# 30Min Omegle Convo :)))



## Ramorakomo (Jul 21, 2011)

Ok, so after being forced to get a glimpse of 100 chodes, a couple girls who made kinda rude expressions before nexting me, and some other stuff, I met this really cute Philippine chick. After not being nexted i said Hi like normal and she started chating back, 
*You:* hey

*Stranger:* asl pls?

*You:* 18/m/new jersey

*Stranger:* soo young

*You:* haha how?

*Stranger:* nvrmind

*You:* you look young

*Stranger:* u wont ask me?

*Stranger:* yah im still young

*You:* you have very pretty lips, just saying, so where you from?(Took bawls, not gonna lie.)
*Stranger:* haha somewhere in phils u

*Stranger:* well..thankz

I didnt know what her reply was gonna be for some reason i thought i was gonna get cursed out or something xD i guess that's a ANT? Im terrified to approach people, Girls are the hardest tho, And even when i talk to them, i'm still a little awkward(After they talk to me(normally guys, girls never approach me)

A little past history about me, I have never done anything with a girl, That goes as far as Hold a hand, get a number ect. So this was a big step for me. I also got her Facebook,  So we can talk some more,

I was shocked at her Kindness. I feel really good right now  If only there where more girls on Omegle it would be a lot funner, But man do i feel good, Ohh! she even said i was cute :yes
(we where talking about the temp)

*You:* Have you ever seen snow?

--- Saved data entries ---
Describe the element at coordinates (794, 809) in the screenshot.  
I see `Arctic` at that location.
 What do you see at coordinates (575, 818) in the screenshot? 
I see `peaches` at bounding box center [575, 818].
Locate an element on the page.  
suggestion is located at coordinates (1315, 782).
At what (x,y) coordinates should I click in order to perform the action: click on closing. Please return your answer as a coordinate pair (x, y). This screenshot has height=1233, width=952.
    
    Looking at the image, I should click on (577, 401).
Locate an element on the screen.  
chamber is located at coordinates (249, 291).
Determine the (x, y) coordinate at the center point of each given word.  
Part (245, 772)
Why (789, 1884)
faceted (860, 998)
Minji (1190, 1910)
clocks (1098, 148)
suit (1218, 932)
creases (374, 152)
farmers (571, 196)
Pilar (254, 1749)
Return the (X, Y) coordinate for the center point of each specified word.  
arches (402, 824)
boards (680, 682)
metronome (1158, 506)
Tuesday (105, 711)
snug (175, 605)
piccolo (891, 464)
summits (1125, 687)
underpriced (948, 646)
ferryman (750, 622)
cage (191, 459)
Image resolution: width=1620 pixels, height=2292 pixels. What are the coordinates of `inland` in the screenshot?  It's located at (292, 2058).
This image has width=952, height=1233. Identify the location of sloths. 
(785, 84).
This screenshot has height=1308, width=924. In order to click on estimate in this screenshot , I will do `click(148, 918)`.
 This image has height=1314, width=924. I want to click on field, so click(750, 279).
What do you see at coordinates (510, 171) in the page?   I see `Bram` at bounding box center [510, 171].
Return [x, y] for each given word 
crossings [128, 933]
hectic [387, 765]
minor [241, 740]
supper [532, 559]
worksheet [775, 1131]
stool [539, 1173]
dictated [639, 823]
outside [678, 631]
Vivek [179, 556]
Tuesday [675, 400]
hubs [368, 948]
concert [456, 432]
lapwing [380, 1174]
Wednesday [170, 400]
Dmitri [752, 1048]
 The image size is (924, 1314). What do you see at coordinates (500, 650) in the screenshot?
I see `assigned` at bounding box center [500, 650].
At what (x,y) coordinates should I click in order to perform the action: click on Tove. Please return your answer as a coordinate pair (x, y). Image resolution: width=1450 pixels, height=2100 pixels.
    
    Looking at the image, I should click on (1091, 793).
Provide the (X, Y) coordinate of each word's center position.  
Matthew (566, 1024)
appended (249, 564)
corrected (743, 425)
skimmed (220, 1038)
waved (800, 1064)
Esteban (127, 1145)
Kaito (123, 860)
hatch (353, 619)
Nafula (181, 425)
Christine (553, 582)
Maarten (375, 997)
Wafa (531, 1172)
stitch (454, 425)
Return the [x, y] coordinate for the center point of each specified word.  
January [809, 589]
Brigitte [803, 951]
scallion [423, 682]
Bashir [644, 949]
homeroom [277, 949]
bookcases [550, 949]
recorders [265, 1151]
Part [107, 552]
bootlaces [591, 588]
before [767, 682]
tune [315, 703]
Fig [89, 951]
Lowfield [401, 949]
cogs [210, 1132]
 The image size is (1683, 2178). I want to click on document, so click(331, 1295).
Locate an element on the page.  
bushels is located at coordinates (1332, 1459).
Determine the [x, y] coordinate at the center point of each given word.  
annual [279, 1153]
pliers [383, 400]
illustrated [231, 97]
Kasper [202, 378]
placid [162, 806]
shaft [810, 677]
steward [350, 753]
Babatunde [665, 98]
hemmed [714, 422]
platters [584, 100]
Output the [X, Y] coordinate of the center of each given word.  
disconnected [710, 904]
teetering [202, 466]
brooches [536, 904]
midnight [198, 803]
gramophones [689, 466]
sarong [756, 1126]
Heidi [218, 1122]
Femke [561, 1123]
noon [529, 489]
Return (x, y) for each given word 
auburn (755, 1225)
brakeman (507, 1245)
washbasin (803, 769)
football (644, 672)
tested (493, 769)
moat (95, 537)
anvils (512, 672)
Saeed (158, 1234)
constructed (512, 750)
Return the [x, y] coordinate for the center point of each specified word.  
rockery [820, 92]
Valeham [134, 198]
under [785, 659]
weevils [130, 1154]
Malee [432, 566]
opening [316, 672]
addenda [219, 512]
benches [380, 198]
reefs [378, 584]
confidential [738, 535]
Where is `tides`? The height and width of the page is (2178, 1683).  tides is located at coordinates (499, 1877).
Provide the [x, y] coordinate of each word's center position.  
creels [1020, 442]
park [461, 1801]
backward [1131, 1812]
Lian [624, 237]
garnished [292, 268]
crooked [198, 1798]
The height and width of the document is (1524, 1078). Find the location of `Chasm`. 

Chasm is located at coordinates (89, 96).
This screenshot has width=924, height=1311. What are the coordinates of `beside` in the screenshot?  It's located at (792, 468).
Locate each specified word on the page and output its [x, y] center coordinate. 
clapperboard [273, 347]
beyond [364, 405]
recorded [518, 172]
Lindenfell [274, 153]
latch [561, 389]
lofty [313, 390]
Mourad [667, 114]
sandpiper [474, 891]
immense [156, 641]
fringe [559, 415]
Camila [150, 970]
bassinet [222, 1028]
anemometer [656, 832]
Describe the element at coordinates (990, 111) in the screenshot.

--- Problem 1 ---
In the forum post about the Omegle chat, what did the poster get from the girl so they could keep talking?
--- Problem 2 ---
Proceed with the forum post about the Omegle chat, picking up right after its final line.
The saved data entries were taken from a separate source.

--- Task response 1 ---
Her Facebook.

--- Task response 2 ---
*Stranger:* no...in my dreams.. i saw a snow.. haha

*Stranger:* by d way wats ur nem?

*You:* Lol, maybe one day you will huh? 

*You:* My name is Derrick, and yours?

*Stranger:* jenny

*Stranger:* yeah maybe..

*Stranger:* i hope soo..

*You:* Make sure you make a snow man 

*Stranger:* as if a know how to make

*Stranger:* ur cute

*You:* you can learn, , aww thank you

*Stranger:* yeah

*Stranger:* welcome

*You:* Do you have a facebook? if you dont mind?

*Stranger:* yap..

*Stranger:* just type this

*Stranger:* jenny r*** o****


----------



## Marlon (Jun 27, 2011)

Ramorakomo said:


> *Ok, so after being forced to get a glimpse of 100 chodes*, a couple girls who made kinda rude expressions before nexting me, and some other stuff, I met this really cute Philippine chick.


I never understood why guys do that. I've been a victim, too.

Congratulations on the chat though, I know even chatting online can bring out symptoms of SA.


----------



## The Man They Call (Jul 10, 2011)

Good work brother.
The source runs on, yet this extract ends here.